Potential for centralization, centralized control and consolidation
Cllr Handley queried whether there should be a national CT scheme. Emily Lewis said that local knowledge is really important, and there is a lot of goodwill at local level, including lots of informal lift giving. Vicky Freeman said she had been working with some local authorities who wanted to centralize CT provision. They have encountered resistance, and it can result in loss of local knowledge and the comfort of users. Phil Clark warned against trying to centralize, but said that small villages could and should work together, because schemes are only really viable for a population of around two to three thousand. In Sonning Common, the scheme covers the local health centre catchment.
Cllr Mathew said he would like to know what the total cost of all 64 schemes was, and what could be set up across the county with an equivalent cost. Nick Small said it was very hard to put an output value on community transport. Emily said the large number of schemes had grown up because they are locally led. Also, the majority of the car schemes receive no council funds at all. Vicky said that in some areas schemes were working collaboratively. Liam Tatton-Bennett said groups sometimes share resources but often do not want to merge..
Cllr Handley asked whether getting insurance was a problem for volunteer drivers. Emily said that Volunteering England have secured a pledge from insurers that they won't increase premiums if drivers say they are providing a volunteer driving service. Vicky said that CTA's website lists all the insurers who don't charge an additional premium.
Linking public transport and community transport
Nick Small advised against rushing into new arrangements and said that it can be difficult to resolve the boundary between public transport and community transport. The two must complement one another – public transport meeting the basic needs of all settlements, with community transport offering a more personalised service. Both need to be supported.
Supporting community transport
Cllr Mathew asked what Vicky Freeman felt was the best way for a county council to support the wide variety of community transport schemes. Vicky said she would reply later in writing as there were a number of different options.* Liam Tatton-Bennett and Emily Lewis both said that there were some models which could potentially be rolled out, but they would not suit all schemes and all areas.
Cllr Green asked to what extent increasing fuel prices were having on services, and whether the Government could be helping. Philip Newbould said that fuel rebate was available to all bus operators including community transport, but not car schemes. However, the tax free amount that volunteer drivers can claim to cover their expenses has recently been increased to 45p per mile (although users would not necessarily want to pay this).
Liam Tatton-Bennett said that Government was proposing to reduce bus operators' fuel duty rebate by 20%. The CTA would welcome support from the county council for their campaign against the reduction.

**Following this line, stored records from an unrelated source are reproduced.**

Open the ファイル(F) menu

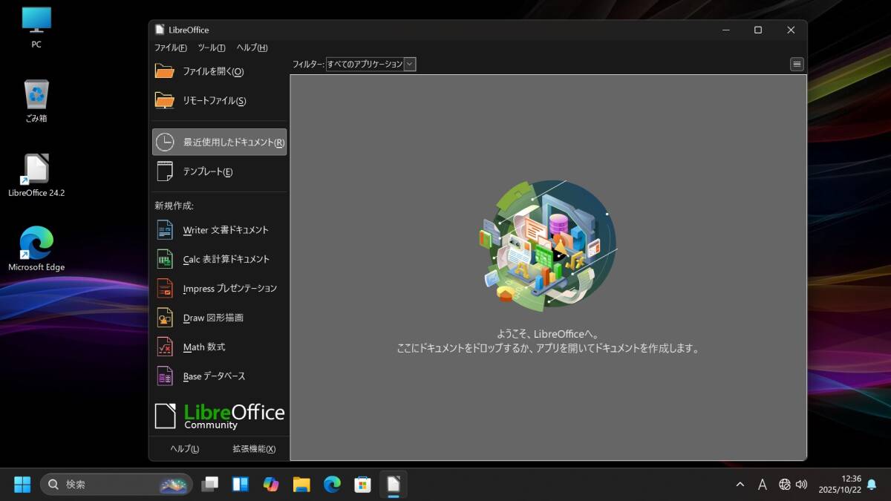170,48
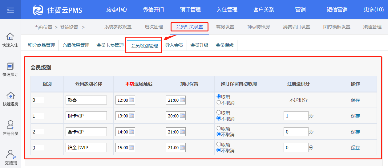
Task: Open 快速退房 sidebar icon
Action: (x=10, y=96)
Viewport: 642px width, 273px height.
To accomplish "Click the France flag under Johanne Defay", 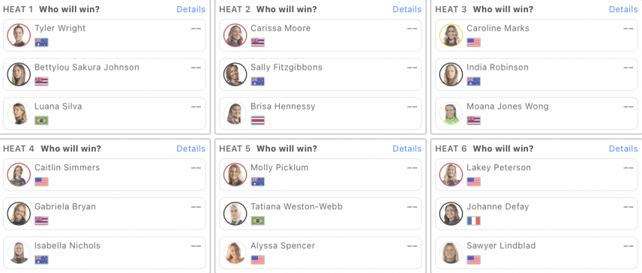I will click(474, 221).
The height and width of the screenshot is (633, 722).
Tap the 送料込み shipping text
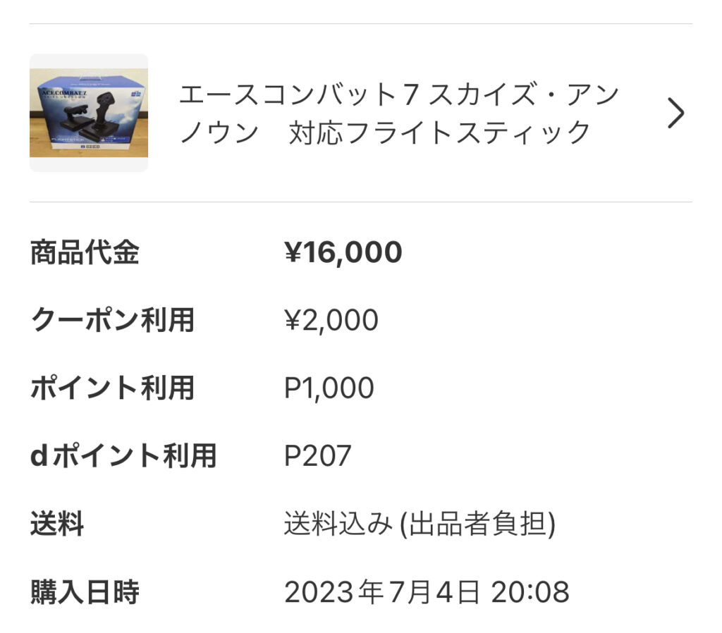pos(337,524)
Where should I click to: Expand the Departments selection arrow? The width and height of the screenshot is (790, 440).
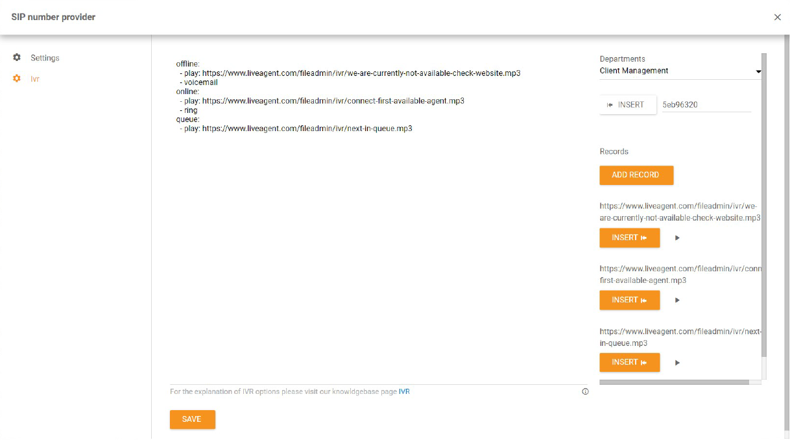pyautogui.click(x=758, y=71)
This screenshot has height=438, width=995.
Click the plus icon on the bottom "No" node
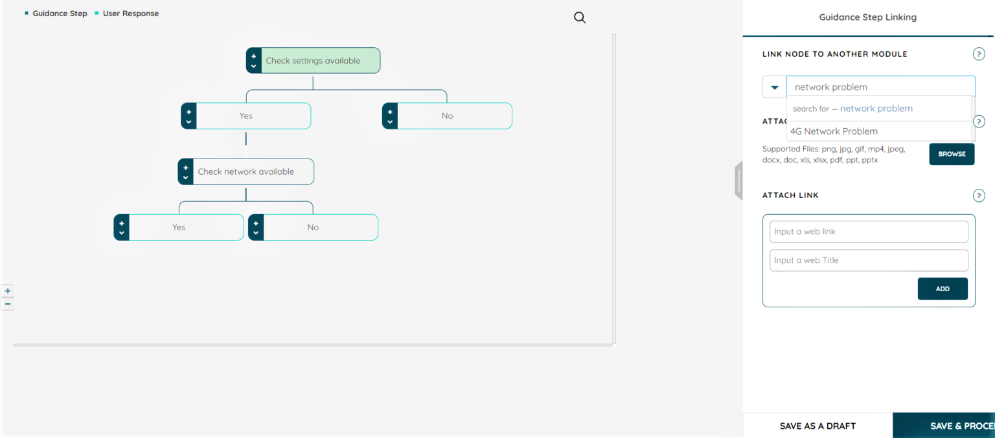click(x=255, y=223)
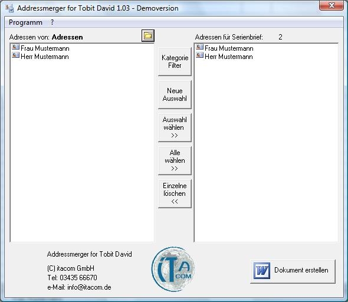This screenshot has height=302, width=348.
Task: Open the ? help menu
Action: click(x=52, y=22)
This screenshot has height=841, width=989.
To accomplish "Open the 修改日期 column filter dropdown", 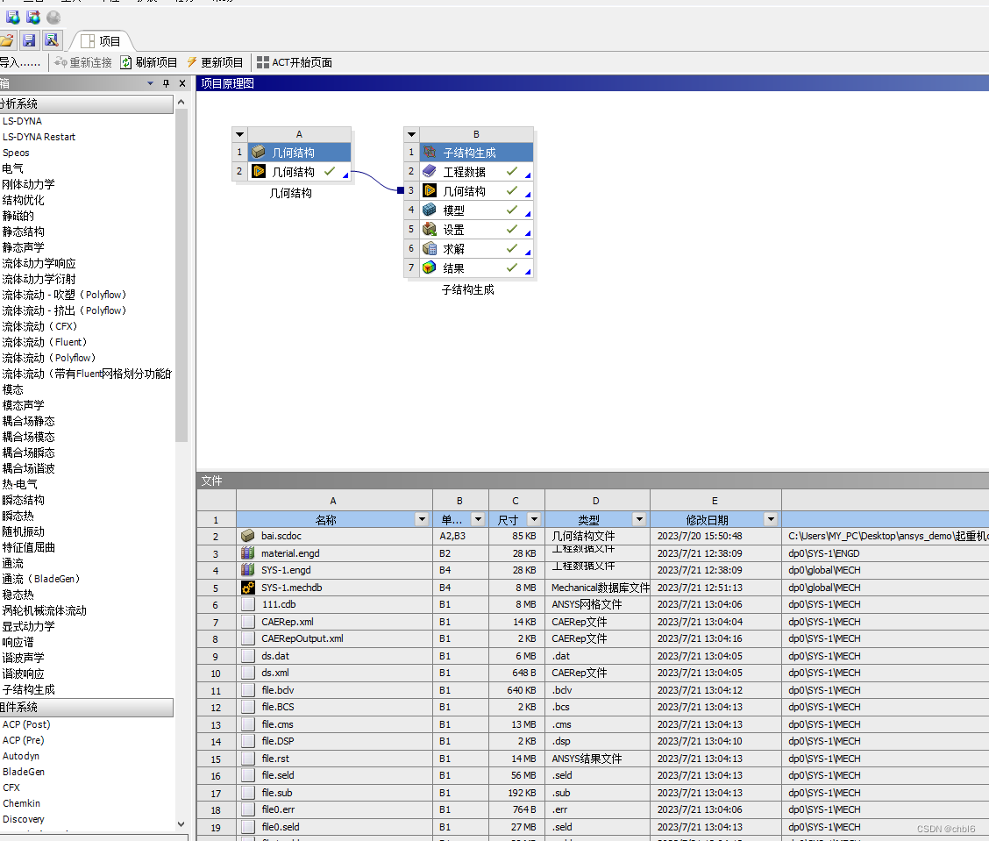I will pos(769,518).
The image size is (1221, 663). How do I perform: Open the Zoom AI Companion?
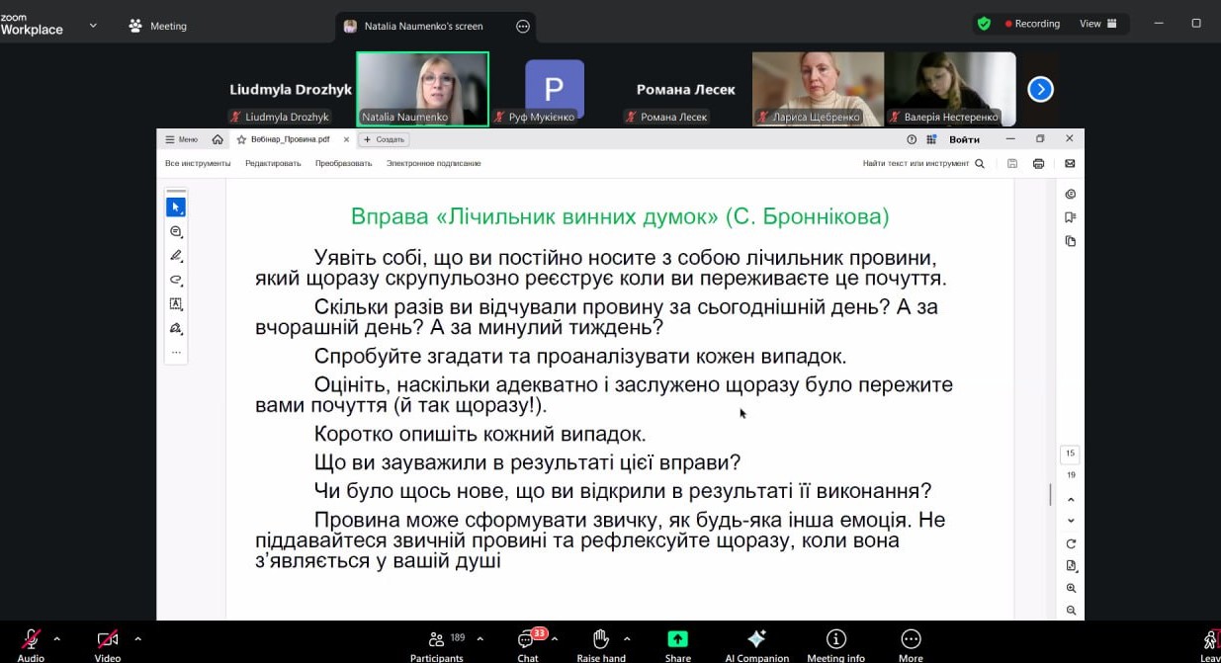point(756,639)
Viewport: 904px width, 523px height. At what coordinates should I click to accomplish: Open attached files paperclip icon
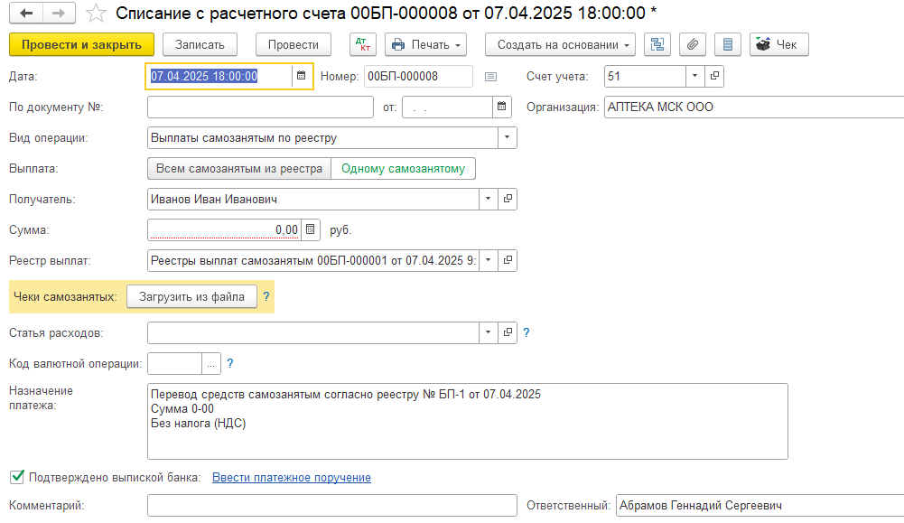pos(693,44)
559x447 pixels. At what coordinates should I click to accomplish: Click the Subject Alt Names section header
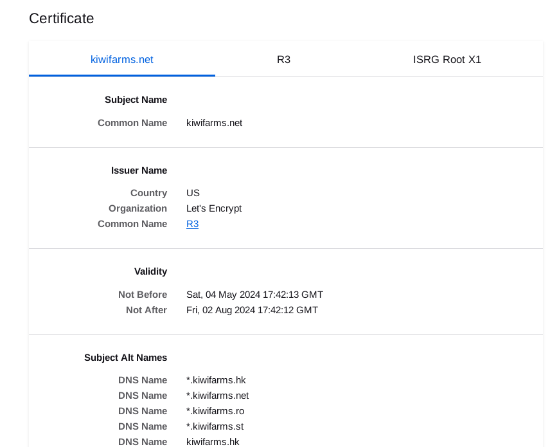(x=125, y=358)
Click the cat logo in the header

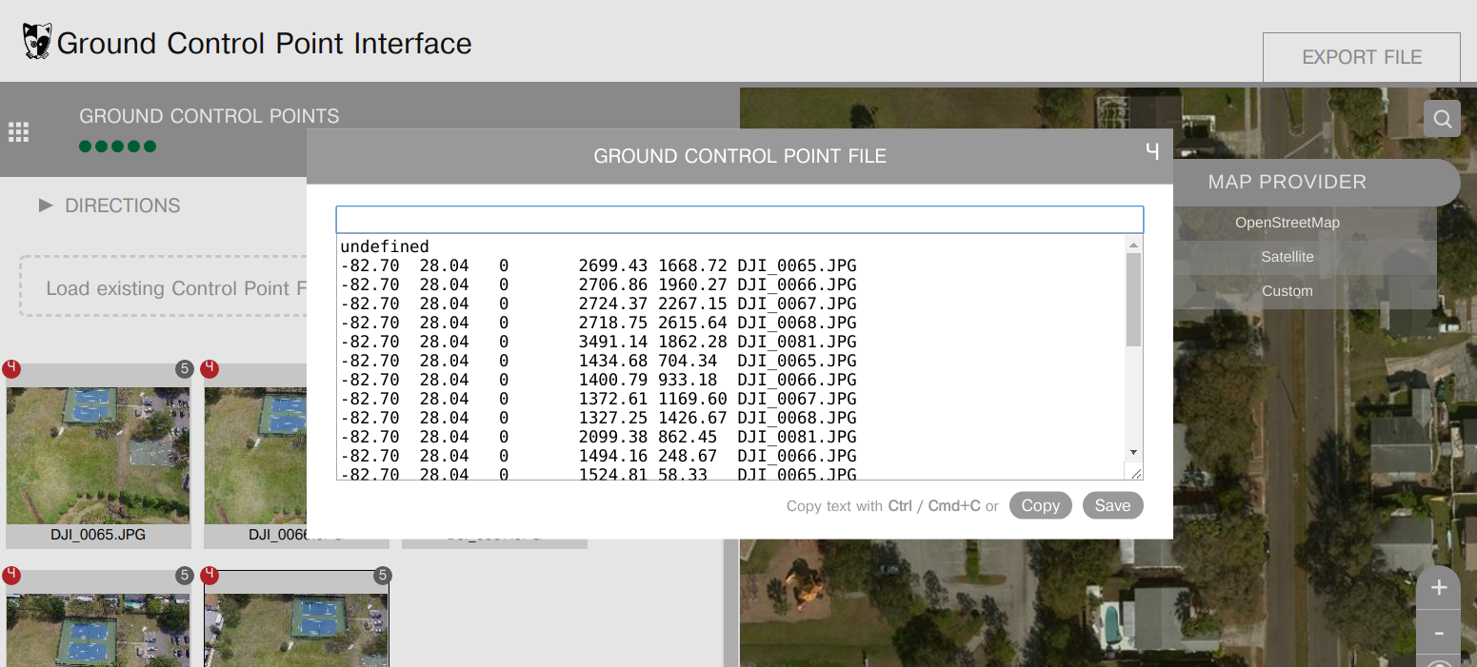coord(34,42)
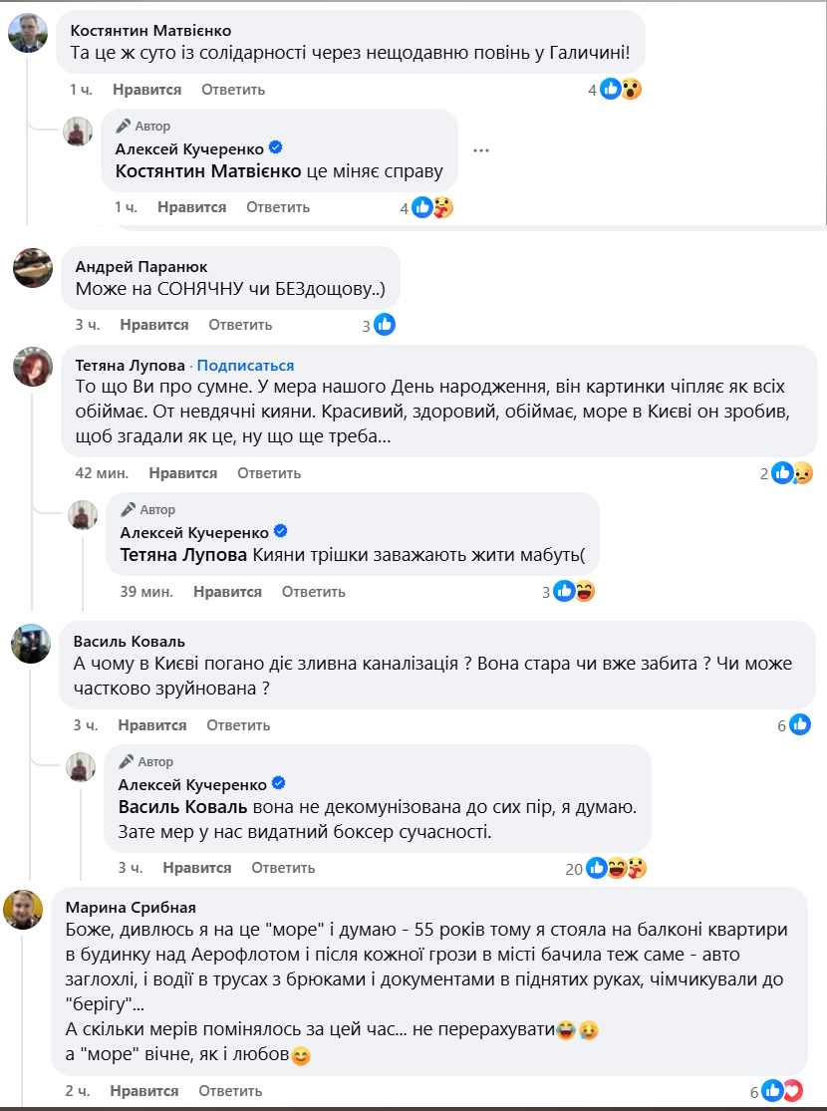Click reaction icons on 'це міняє справу' reply
827x1111 pixels.
point(432,207)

* Answer subsequently provided by Victoria Freeman:
A very broad question, which a lot of the answers will revolve around funding, a few are listed below;
- Make funding available to support office costs and co-ordination costs
- Provide funding towards fares to reduce the costs to passengers
- Help with providing a small accessible vehicle to some organisations who have the capacity
- Help with marketing of services
- Help and guidance on putting volunteer drivers through the MiDAS MPV scheme
- Provide support with back office functions
- Set up a car scheme forum with council representation to discuss best practice
- Provide clear information on website
- Mapping of service areas to identify the current service provision
Cllr Tanner left the meeting at 12:20pm.